Eighteen-year-old Silviu is serving out the last few days of his four year prison sentence. Called away from his manual labour, Silviu finds an unexpected visitor waiting for him: his younger brother, bringing news that their mother has returned from Italy. His mother’s return catches Silviu off guard; it obviously wasn’t expected, and it obviously isn’t wanted. It’s clear that Silviu’s bond with his brother runs deep, more fatherly than fraternal. Silviu’s need to protect his brother manifests itself in anger when he hears that his mother wants to take his brother away. Silviu, we learn, will do anything to prevent his mother from ruining his brother’s life in that way that she ruined his. But the mother wants to whisk the brother away before Silviu’s release, meaning that if he’s going to take action, he’s going to have to do it from inside…

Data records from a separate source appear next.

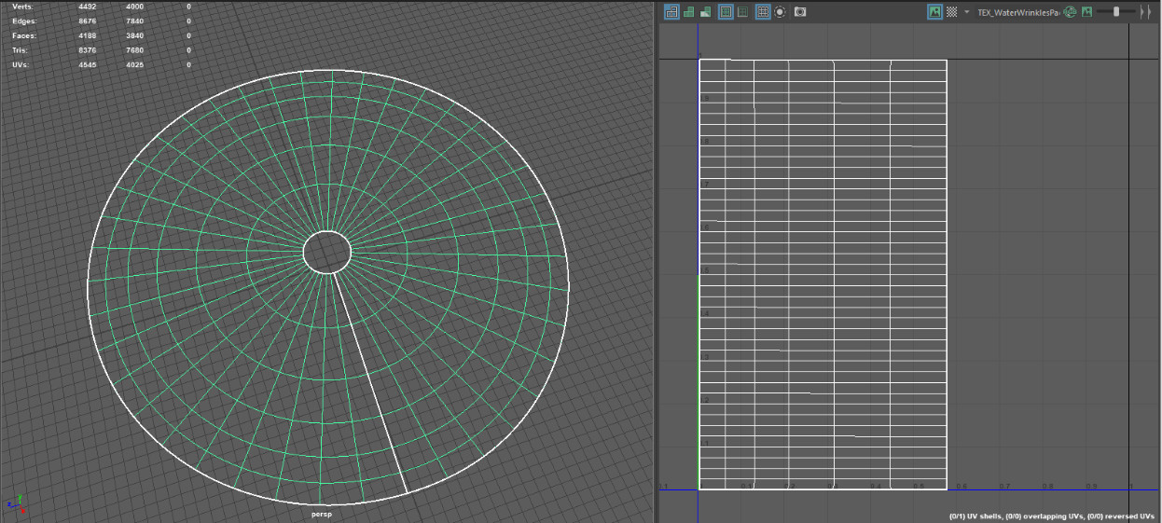This screenshot has height=523, width=1162.
Task: Switch UV shells to shaded display
Action: [688, 12]
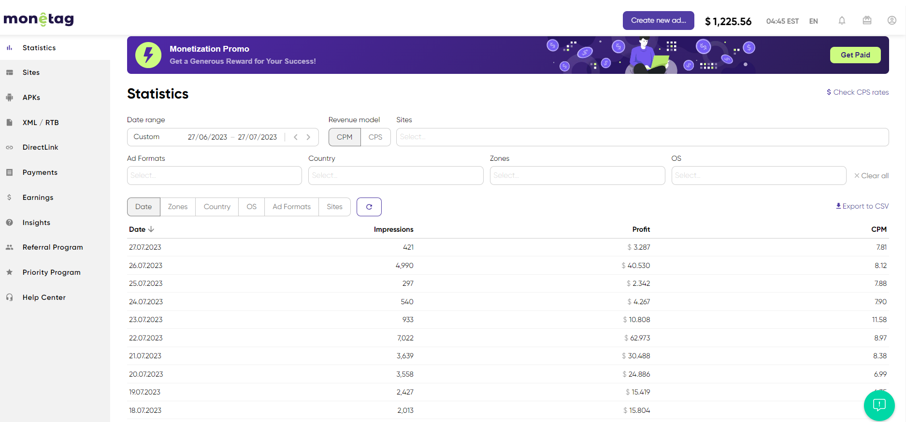Click the Create new ad button
The width and height of the screenshot is (906, 422).
[x=658, y=20]
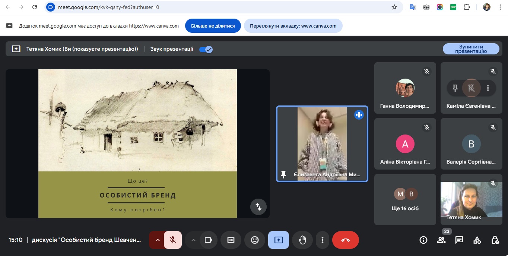
Task: Hang up with the red leave call button
Action: [345, 240]
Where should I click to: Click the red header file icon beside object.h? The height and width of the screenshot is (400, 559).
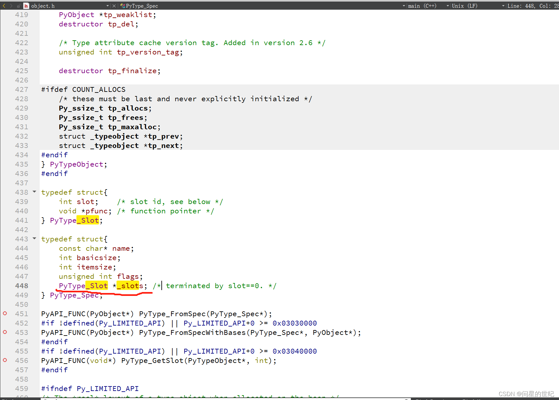tap(26, 5)
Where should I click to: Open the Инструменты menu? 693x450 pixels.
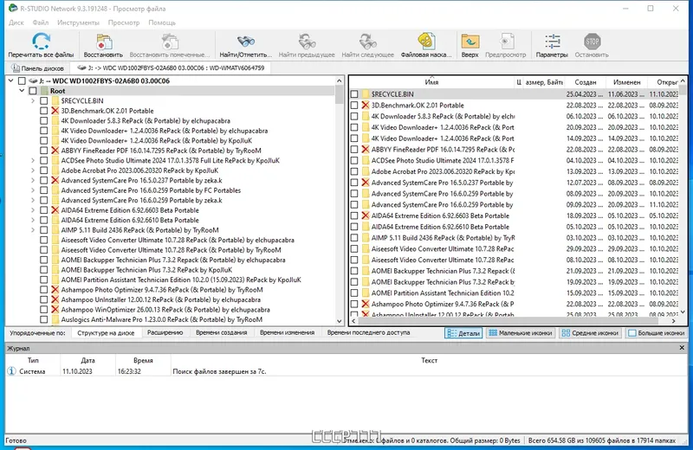pyautogui.click(x=78, y=23)
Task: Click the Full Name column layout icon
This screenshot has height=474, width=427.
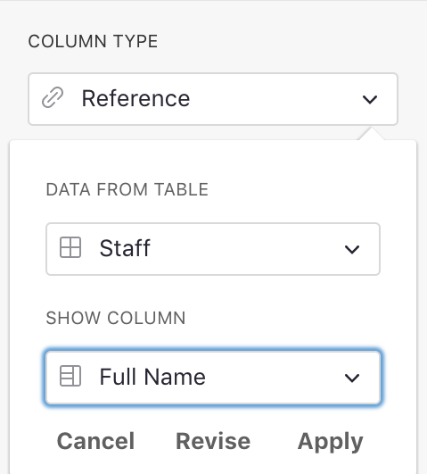Action: click(70, 376)
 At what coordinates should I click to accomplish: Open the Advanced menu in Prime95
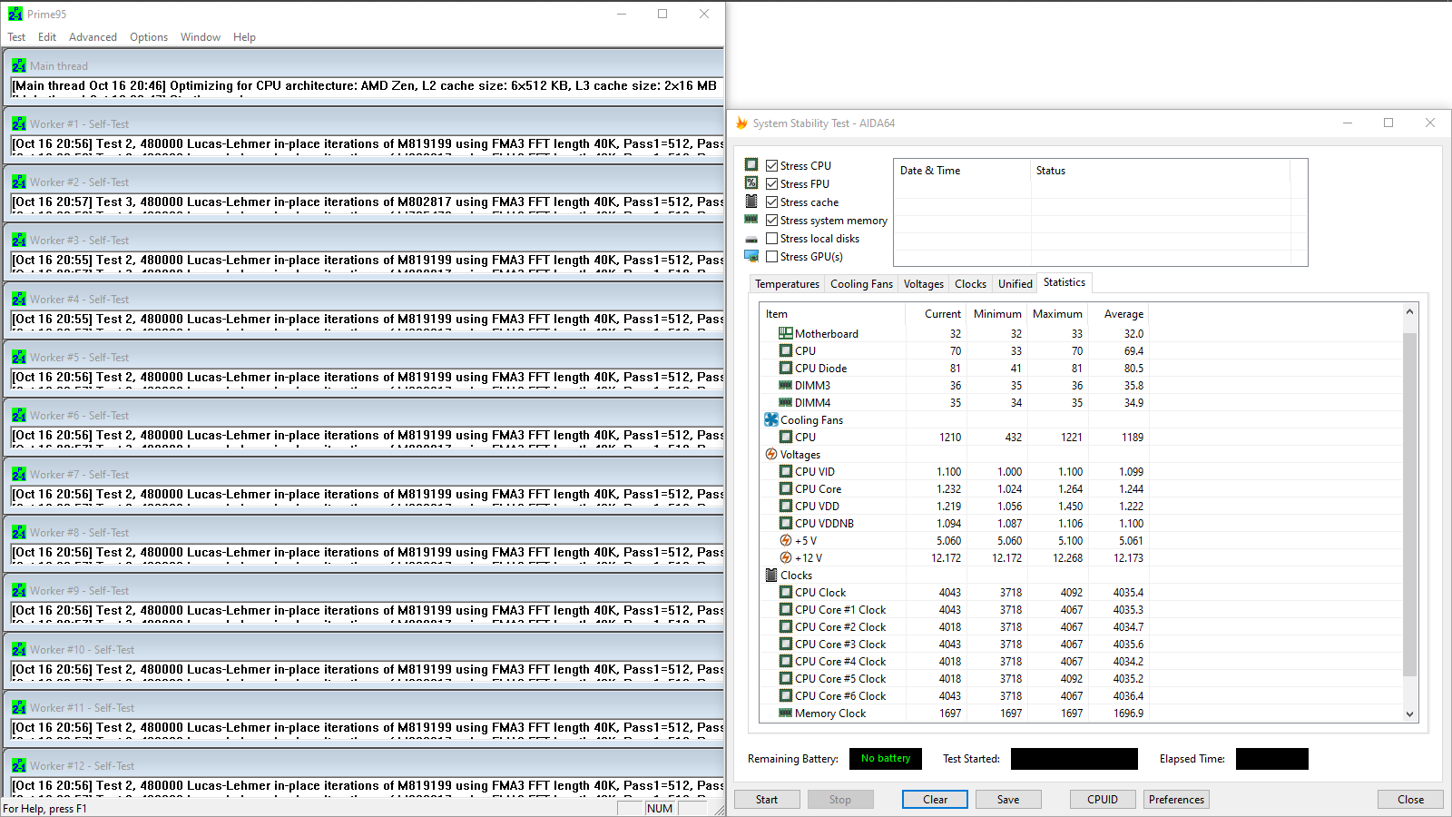click(93, 37)
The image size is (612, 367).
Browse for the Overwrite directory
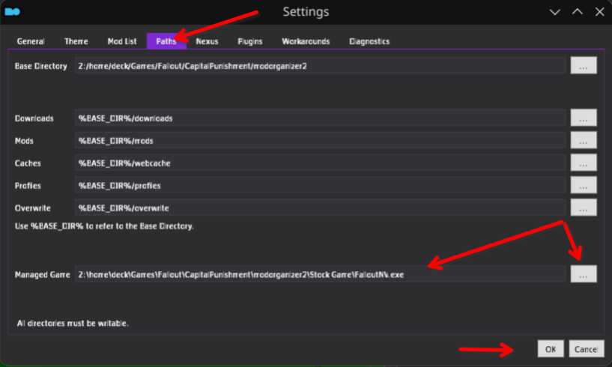583,207

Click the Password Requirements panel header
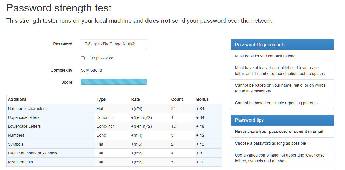282,45
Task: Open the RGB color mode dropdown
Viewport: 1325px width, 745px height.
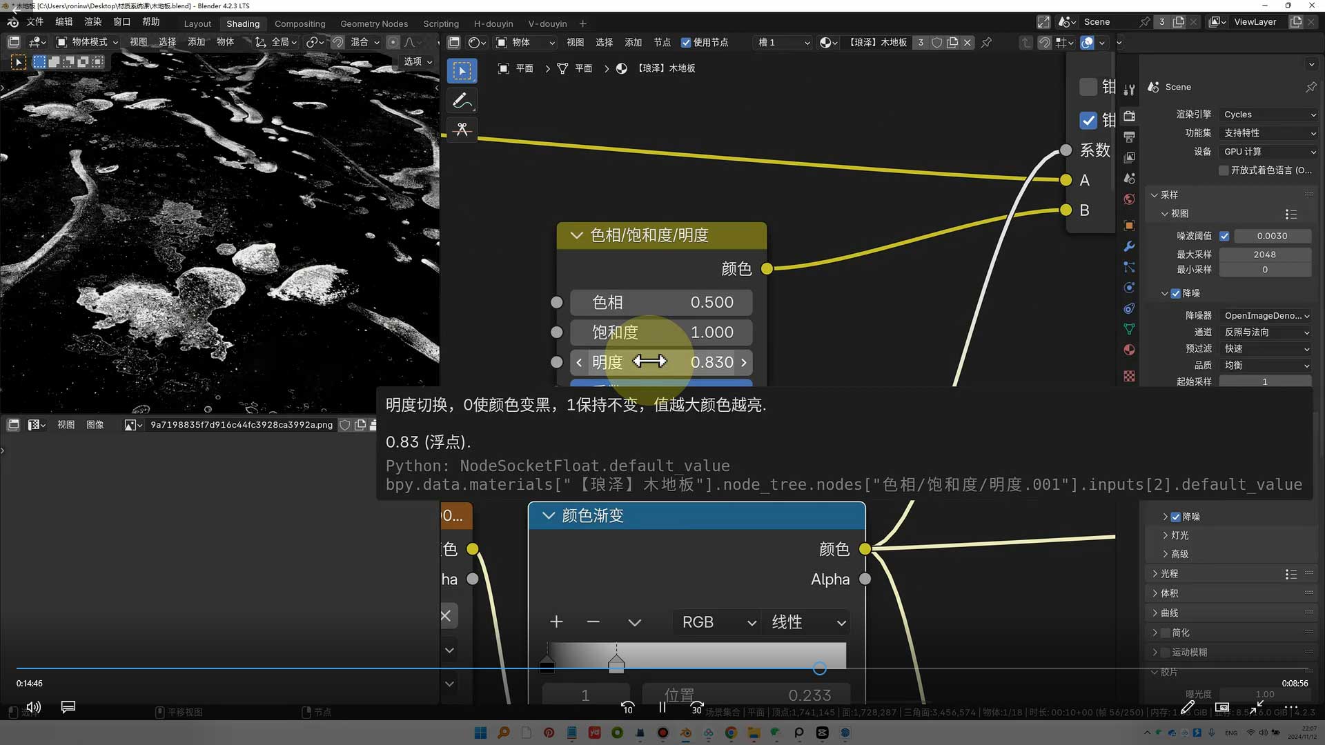Action: [x=717, y=622]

As the above might imply, Florin Şerban’s masterful If I Want to Whistle, I Whistle plays out, in many ways, as more of a family drama than a prison drama, despite its juvenile detention centre setting. Debutant George Piştereanu’s mesmerising performance as Silviu grounds the film and provides its emotional core. He is simmering and intense, with a dangerous violence beneath his surface, yet he is also passionate and likeable. His affection for his brother wins us over, and despite the barbarity of some of his actions he manages to retain our sympathy. We want him to succeed, to save his brother, and if his actions spiral out of control and break our heart, it’s as much the prospect that he won’t get his release – the second chance he deserves – as the actions themselves which upset us. Silviu, one can’t help but feel, is the victim of circumstance, and if his family life had taken a different track he could have been an educated romantic. Indeed, the unexpected direction taken by the film’s ‘romantic’ subplot is one of the film’s most engrossing aspects, and provides a large insight into Silviu’s damaged and complicated personality.

Inspired by a play of the same name by Andreea Vălean, the screenplay for If I Want to Whistle, I Whistle (written by Şerban and Cătălin Mitulescu), was developed over an eighteen month period which included workshops with young offenders from Romanian state penitentiaries. Substantial changes to the original text were made, including the invention of the mother and the brother, who play such a key role here. Şerban’s nonjudgmental attitude towards the offenders – both in real life and onscreen – provide the film with its heart, and his wish to understand them (and their mistakes) imbue the film with its multifaceted depth. As Şerban’s debut feature, If I Want to Whistle, I Whistle surely heralds the arrival of a new major player on the world cinema scene. The film was nominated for the Golden Bear at the 60th Berlin International Film Festival, where it also won the Jury Grand Prix Silver Bear and the Alfred Bauer Award. One can only hope that these awards are the first of many.